BEGIN MATERIAL FOR THE TASK
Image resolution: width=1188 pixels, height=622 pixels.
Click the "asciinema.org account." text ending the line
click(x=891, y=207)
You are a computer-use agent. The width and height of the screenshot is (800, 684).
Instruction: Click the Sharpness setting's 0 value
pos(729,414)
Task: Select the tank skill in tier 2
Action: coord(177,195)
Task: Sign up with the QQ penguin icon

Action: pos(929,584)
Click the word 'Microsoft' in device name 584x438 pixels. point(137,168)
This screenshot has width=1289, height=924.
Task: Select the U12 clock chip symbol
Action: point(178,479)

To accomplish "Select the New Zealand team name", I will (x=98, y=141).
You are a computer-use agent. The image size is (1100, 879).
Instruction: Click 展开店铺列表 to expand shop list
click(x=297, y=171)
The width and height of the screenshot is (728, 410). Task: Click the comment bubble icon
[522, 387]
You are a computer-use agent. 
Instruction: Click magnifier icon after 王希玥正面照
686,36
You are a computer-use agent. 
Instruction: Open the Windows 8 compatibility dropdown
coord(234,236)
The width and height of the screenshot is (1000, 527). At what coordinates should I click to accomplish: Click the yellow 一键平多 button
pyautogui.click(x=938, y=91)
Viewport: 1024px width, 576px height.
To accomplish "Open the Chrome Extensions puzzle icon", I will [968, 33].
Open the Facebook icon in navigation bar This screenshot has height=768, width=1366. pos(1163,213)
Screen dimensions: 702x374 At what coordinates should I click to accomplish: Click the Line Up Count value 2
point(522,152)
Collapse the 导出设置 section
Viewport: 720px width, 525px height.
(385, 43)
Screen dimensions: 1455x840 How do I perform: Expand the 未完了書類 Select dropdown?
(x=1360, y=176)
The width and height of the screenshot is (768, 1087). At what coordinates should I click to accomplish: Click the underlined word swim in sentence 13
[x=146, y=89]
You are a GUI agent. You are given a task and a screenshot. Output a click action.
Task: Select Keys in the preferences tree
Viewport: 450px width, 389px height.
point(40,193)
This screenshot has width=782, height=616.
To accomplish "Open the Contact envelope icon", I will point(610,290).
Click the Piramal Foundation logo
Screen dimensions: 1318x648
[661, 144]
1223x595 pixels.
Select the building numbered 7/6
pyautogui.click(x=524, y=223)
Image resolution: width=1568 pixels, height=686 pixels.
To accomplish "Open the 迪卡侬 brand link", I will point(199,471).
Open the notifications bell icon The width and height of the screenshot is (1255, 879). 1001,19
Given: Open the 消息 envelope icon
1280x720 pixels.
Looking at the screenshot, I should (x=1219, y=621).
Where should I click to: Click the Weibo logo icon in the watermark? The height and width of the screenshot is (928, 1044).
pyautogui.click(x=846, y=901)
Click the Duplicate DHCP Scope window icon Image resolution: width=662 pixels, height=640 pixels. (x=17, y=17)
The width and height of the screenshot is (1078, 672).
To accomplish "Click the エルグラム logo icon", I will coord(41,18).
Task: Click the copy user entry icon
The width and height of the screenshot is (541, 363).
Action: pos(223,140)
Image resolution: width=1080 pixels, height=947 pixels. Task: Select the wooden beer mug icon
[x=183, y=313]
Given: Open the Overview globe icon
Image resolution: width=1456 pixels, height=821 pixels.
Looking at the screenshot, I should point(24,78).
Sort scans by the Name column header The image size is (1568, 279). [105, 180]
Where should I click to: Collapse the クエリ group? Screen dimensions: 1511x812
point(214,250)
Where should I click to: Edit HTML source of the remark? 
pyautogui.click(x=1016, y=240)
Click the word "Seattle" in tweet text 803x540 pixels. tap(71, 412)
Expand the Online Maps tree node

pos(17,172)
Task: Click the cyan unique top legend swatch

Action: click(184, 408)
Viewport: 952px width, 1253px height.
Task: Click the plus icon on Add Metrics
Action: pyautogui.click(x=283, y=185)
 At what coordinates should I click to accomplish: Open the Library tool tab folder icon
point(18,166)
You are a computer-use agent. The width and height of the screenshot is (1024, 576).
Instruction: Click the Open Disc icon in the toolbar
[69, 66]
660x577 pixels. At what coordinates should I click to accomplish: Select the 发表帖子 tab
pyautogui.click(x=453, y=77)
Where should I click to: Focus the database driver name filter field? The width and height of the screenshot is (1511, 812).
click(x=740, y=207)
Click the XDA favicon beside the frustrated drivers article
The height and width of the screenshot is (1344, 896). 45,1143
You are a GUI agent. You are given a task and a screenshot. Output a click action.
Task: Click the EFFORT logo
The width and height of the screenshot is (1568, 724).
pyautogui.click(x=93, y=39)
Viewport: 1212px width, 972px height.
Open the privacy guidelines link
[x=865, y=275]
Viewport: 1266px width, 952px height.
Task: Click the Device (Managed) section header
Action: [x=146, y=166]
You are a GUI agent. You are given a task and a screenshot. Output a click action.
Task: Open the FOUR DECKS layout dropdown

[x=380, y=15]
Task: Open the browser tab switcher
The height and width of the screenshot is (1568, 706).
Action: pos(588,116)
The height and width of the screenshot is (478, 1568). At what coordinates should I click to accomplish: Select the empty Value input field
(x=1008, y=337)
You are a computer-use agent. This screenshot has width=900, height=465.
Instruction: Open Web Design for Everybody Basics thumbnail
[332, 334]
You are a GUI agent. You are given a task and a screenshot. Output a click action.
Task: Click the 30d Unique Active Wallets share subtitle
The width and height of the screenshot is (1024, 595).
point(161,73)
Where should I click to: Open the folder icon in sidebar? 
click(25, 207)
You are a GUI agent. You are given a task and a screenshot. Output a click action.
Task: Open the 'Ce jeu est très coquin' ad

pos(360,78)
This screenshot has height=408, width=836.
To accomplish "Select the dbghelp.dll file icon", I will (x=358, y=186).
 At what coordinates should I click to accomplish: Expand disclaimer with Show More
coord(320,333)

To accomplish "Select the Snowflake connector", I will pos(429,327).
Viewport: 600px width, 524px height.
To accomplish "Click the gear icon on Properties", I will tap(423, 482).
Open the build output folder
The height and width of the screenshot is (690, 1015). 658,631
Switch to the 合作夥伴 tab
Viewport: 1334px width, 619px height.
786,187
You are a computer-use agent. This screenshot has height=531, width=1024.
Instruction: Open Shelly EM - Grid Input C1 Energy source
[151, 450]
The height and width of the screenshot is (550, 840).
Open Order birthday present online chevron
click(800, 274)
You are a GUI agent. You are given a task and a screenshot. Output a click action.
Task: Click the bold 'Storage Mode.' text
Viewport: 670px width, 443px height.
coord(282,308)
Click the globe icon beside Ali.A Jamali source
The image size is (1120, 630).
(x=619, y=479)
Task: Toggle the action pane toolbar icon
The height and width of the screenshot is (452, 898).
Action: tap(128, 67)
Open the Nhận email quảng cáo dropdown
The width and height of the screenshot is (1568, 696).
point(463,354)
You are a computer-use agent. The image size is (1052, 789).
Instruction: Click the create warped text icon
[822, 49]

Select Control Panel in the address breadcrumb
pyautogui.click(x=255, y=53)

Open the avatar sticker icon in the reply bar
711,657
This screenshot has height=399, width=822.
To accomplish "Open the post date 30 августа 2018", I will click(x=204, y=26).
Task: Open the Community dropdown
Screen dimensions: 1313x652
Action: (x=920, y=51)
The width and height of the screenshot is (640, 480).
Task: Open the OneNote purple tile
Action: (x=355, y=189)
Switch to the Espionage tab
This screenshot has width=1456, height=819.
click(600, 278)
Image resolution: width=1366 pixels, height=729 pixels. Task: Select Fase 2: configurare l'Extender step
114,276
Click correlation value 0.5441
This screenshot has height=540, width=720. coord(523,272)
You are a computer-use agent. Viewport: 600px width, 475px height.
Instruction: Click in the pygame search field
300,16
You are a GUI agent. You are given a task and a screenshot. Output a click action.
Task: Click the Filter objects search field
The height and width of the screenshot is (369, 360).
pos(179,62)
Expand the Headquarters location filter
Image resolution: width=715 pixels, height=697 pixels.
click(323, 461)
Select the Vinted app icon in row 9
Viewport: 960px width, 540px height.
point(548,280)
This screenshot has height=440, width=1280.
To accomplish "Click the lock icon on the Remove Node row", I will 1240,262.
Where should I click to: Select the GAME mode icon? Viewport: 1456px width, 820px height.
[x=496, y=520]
END MATERIAL FOR THE TASK
ASSIGNED TASK - Using the entries above, give back exactly the line containing "Task: Open the Community dropdown", the line containing "Select the Vinted app icon in row 9", and every line between them, and nothing else.

REPLY -
Task: Open the Community dropdown
Screen dimensions: 1313x652
Action: (x=920, y=51)
The width and height of the screenshot is (640, 480).
Task: Open the OneNote purple tile
Action: (x=355, y=189)
Switch to the Espionage tab
This screenshot has width=1456, height=819.
click(600, 278)
Image resolution: width=1366 pixels, height=729 pixels. Task: Select Fase 2: configurare l'Extender step
114,276
Click correlation value 0.5441
This screenshot has height=540, width=720. coord(523,272)
You are a computer-use agent. Viewport: 600px width, 475px height.
Instruction: Click in the pygame search field
300,16
You are a GUI agent. You are given a task and a screenshot. Output a click action.
Task: Click the Filter objects search field
The height and width of the screenshot is (369, 360).
pos(179,62)
Expand the Headquarters location filter
Image resolution: width=715 pixels, height=697 pixels.
click(323, 461)
Select the Vinted app icon in row 9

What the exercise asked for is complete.